Selon Huang, les futures études devraient explorer de nouvelles méthodes de fabrication du matériau, en particulier pour des considérations de morphologie et d’évolutivité.

« À l’heure actuelle, nous utilisons un broyeur à boulets à haute énergie pour la synthèse mécanochimique, et… la morphologie qui en résulte n’est pas uniforme et a une petite taille moyenne de particules (environ 150 nanomètres). Cette méthode n’est pas non plus tout à fait évolutive », dit-il. « Nous essayons d’obtenir une morphologie plus uniforme avec des particules de plus grande taille en utilisant des méthodes de synthèse alternatives, ce qui nous permettrait d’augmenter la densité d’énergie volumétrique du matériau et pourrait nous permettre d’explorer certaines méthodes de revêtement… ce qui pourrait améliorer encore les performances de la batterie. Bien entendu, les futures méthodes devraient être évolutives sur le plan industriel. »

De plus, le sel gemme désordonné en lui-même n’est pas un bon conducteur, c’est pourquoi des quantités importantes de carbone – jusqu’à 20 % en poids de la pâte cathodique – ont été ajoutées pour augmenter sa conductivité. Si l’équipe parvient à réduire la teneur en carbone de l’électrode sans sacrifier les performances, la batterie aura une teneur en matière active plus élevée, ce qui entraînera une densité d’énergie pratique accrue.

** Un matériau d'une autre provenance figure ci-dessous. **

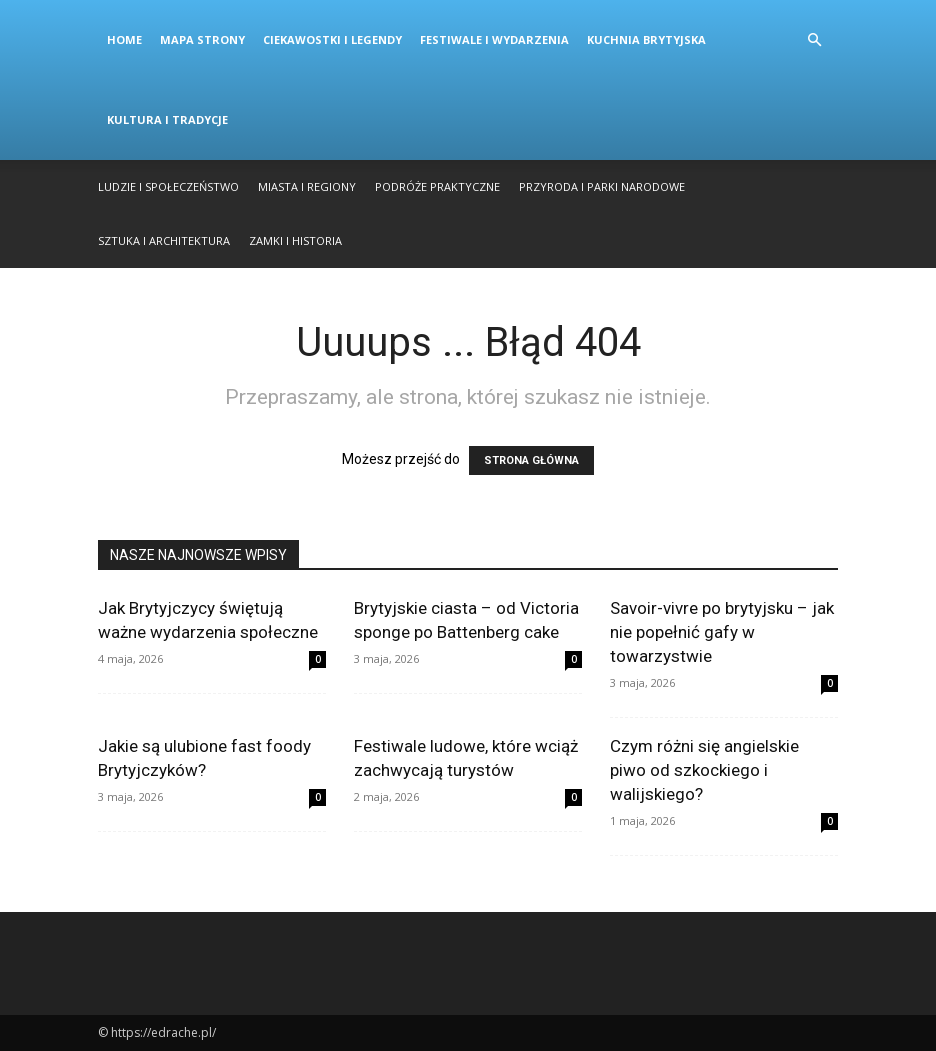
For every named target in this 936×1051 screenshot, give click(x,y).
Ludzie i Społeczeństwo (168, 186)
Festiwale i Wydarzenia (494, 39)
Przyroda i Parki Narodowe (602, 186)
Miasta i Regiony (307, 186)
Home (124, 39)
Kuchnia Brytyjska (646, 39)
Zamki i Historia (295, 240)
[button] (814, 40)
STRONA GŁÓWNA (531, 460)
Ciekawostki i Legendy (332, 39)
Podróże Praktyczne (437, 186)
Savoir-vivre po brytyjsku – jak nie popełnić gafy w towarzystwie (722, 632)
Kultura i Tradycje (167, 119)
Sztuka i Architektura (164, 240)
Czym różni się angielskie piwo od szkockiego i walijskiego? (704, 770)
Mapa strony (202, 39)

« Dans cet article, nous avons simplement utilisé du Super P, un carbone conducteur typique constitué de nanosphères, mais ils ne sont pas très efficaces », explique Huang. « Nous explorons actuellement l’utilisation de nanotubes de carbone, qui pourraient réduire la teneur en carbone à seulement 1 ou 2 pour cent en poids, ce qui pourrait nous permettre d’augmenter considérablement la quantité de matériau cathodique actif. »

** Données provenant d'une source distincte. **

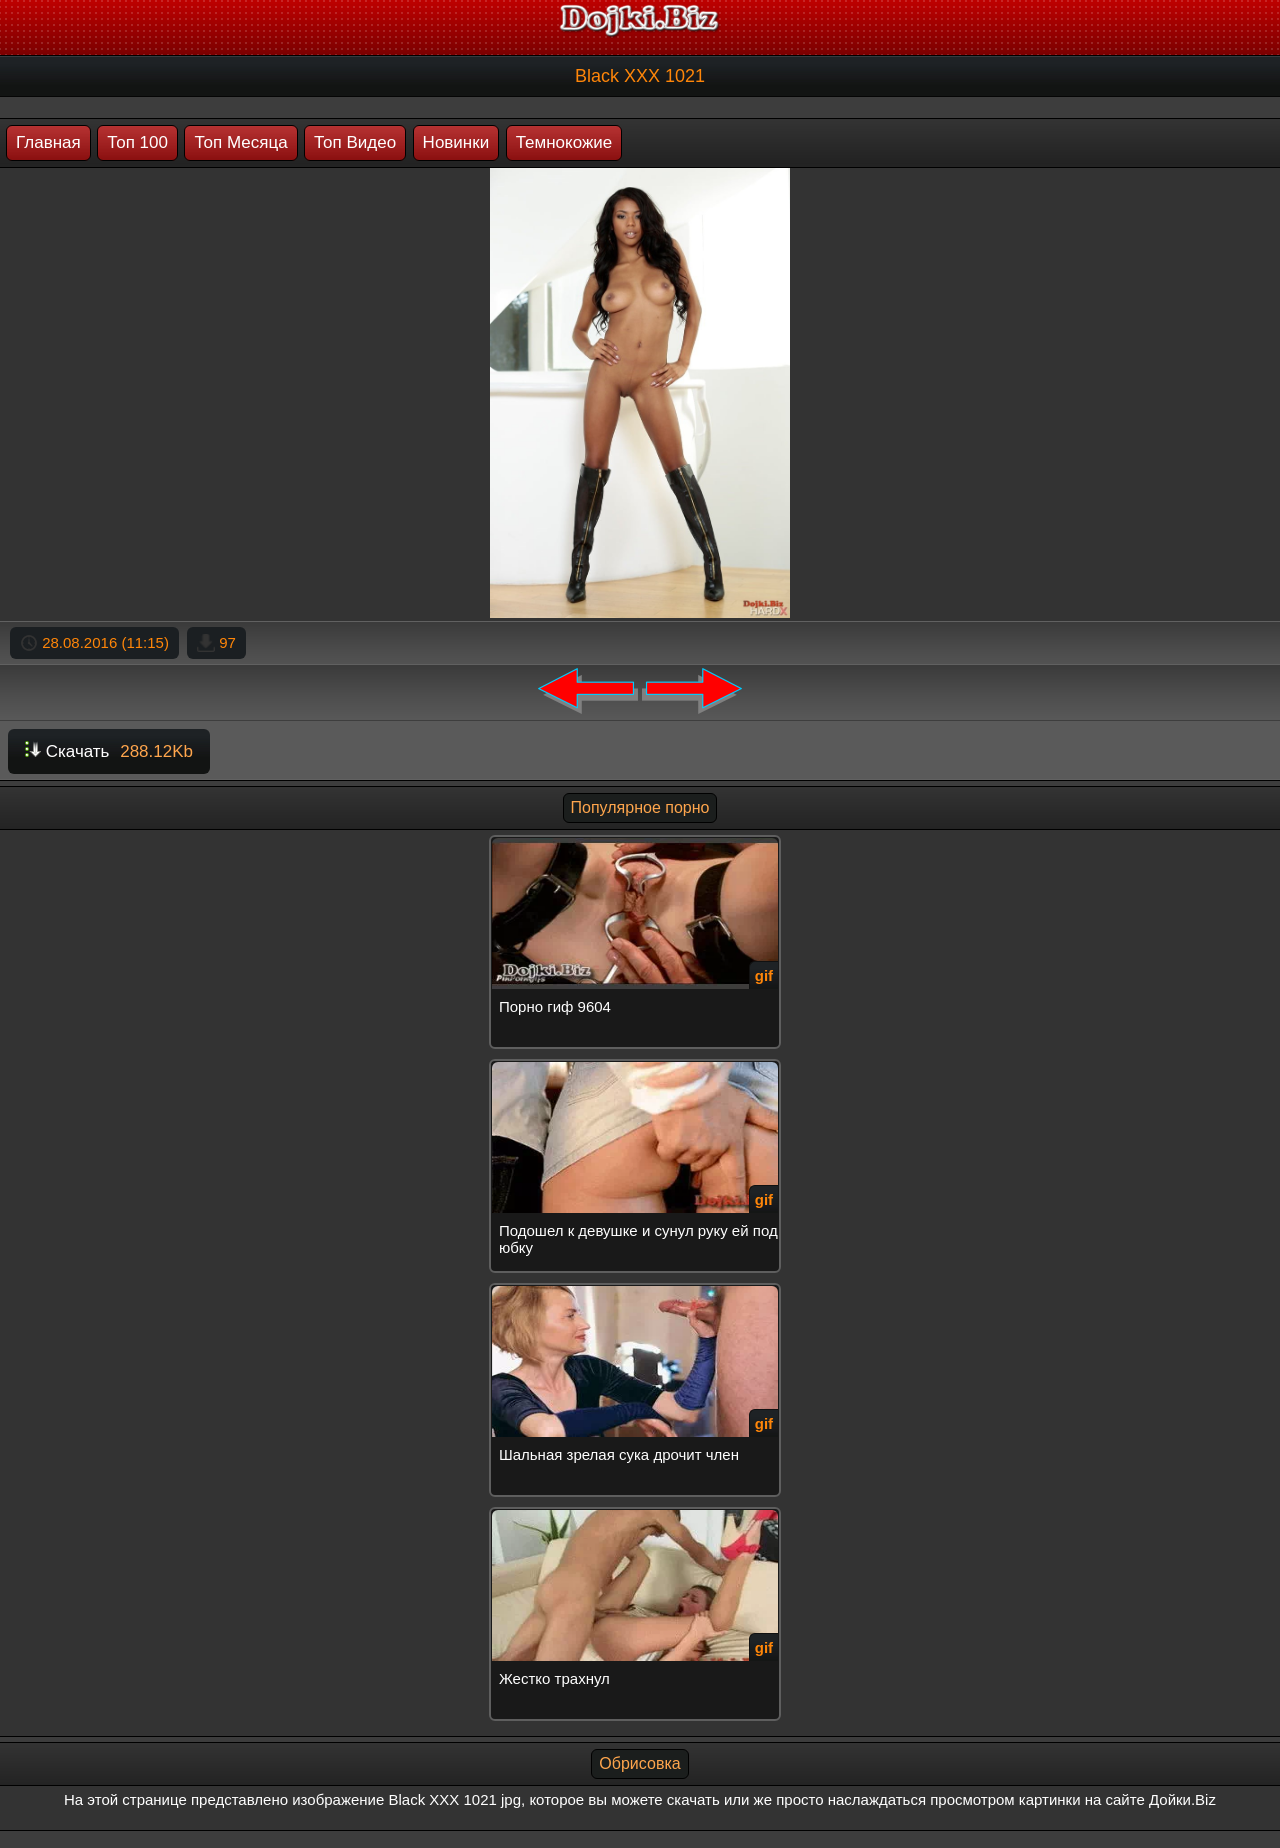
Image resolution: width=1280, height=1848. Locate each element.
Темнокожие (564, 142)
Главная (48, 142)
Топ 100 (137, 142)
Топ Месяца (240, 142)
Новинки (456, 142)
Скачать (109, 751)
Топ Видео (355, 142)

Outre la diminution de la teneur en carbone, la fabrication d’électrodes épaisses constitue un autre moyen d’augmenter la densité énergétique pratique de la batterie. C’est un autre domaine de recherche sur lequel l’équipe travaille.

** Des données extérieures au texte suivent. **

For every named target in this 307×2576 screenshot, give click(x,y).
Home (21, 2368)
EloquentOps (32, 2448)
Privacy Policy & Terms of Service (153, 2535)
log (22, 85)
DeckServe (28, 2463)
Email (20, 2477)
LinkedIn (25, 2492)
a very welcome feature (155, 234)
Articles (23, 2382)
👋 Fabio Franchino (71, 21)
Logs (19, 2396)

« Ce n’est que le début des recherches sur DRXPS, puisque nous n’avons exploré que quelques chimies au sein de son vaste espace de composition », poursuit-il. « Nous pouvons jouer avec différents ratios de lithium, de manganèse, de phosphore et d’oxygène, ainsi qu’avec diverses combinaisons d’autres éléments formant des polyanions tels que le bore, le silicium et le soufre. »

Avec des compositions optimisées, des méthodes de synthèse plus évolutives, une meilleure morphologie permettant des revêtements uniformes, une teneur en carbone plus faible et des électrodes plus épaisses, la famille de cathodes DRXPS est très prometteuse pour les applications dans les véhicules électriques et le stockage sur réseau, et peut-être même dans l’électronique grand public, où la densité d’énergie volumétrique est très importante.

Ce travail a été financé par le Honda Research Institute USA Inc. et la Molecular Foundry du Lawrence Berkeley National Laboratory, et a utilisé les ressources de la National Synchrotron Light Source II du Brookhaven National Laboratory et de la Advanced Photon Source du Argonne National Laboratory.